Total System Services Inc., which is expected to start deconverting Bank of America Corp.'s massive consumer credit card portfolio today, says it is not worried about the lost business.
The Columbus, Ga., processor reported strong earnings Wednesday and raised its guidance for this year and 2007, saying that several new contracts have offset the loss of B of A, once its largest customer.
Bank of America has not been TSYS' only major loss; a long-term processing contract with Sears, Roebuck and Co. ended in June, and JPMorgan Chase & Co. has said it plans to end its processing agreement with TSYS next year, but will license its software to handle the work in-house.
Those customer defections have been countered by a processing deal with Capital One Financial Corp. that began generating revenue for TSYS this quarter.
"You can see that we're making good progress on our plan to deal with the loss of a couple of very large customers," Philip W. Tomlinson, TSYS' chairman and chief executive, said during a conference call with analysts Wednesday. "We think it's impressive considering the challenges we faced and the losses and the size of those losses."

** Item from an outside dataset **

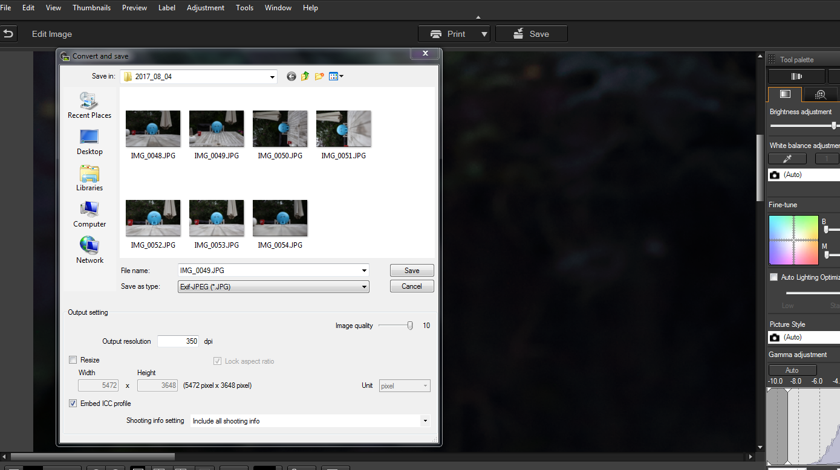Screen dimensions: 840x470
Task: Switch to the detail magnifier palette tab
Action: pyautogui.click(x=820, y=94)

Net third-quarter income for TSYS, which is majority-owned by Synovus Financial Corp., rose 13%, to $54.3 million, from a year earlier. Revenue rose 4.7%, to $441.8 million.
One of the quarter's highlights was the Capital One conversion project. Mr. Tomlinson said that TSYS has already converted 46 million of the McLean, Va., company's card accounts, and expects to convert the last several million accounts early next year.
Bank of America decided to do its own processing shortly after buying MBNA Corp. in January. TSYS said in December that B of A generated $140.4 million of revenue in 2005, about 8.7% of its revenue overall. TSYS will retain the Charlotte banking company's commercial card portfolio.
Bank of America will pay TSYS $69 million this quarter to get out of the processing deal early and another $6 million in accelerated amortization costs related to the contract. Excluding that fee, TSYS predicts that its revenue will be flat, or grow by up to 2% next year; including the fee, it expects revenue to fall 3%-5%, and earnings to fall 7%-9%. Its earlier forecast called for a 14%-16% decline.
TSYS raised its earnings guidance for the current year. It now expects growth of 26% to 28% instead of the 21% to 23% it had projected. Revenue is expected to increase by 9%-11%.
Mr. Tomlinson highlighted a deal in Japan that it announced last month, to process transactions for a cobranded Visa debit card from Toyota Finance Corp. and Nikko Cordial Securities, one of Japan's largest brokerage companies. The card allows users to access accounts in both Japanese yen and U.S. dollars. Observers have long said that it is very difficult for U.S. processors to break into the Japanese market.
TSYS has a 51% stake in GP Network Corp., a Tokyo acquiring organization, but the Toyota-Nikko deal was its first processing contract.
"We think it's a real break in the Japanese market," Mr. Tomlinson said. "We've been in Japan a little over five years now and we have had no success in breaking the code, if you will, for the processing market. We now think we have done that."
Larry Berlin, an analyst for First Analysis Securities Corp. in Chicago, said that TSYS has "had good luck with contract signings" this year and "they're going to grow despite these revenue losses" from B of A and others.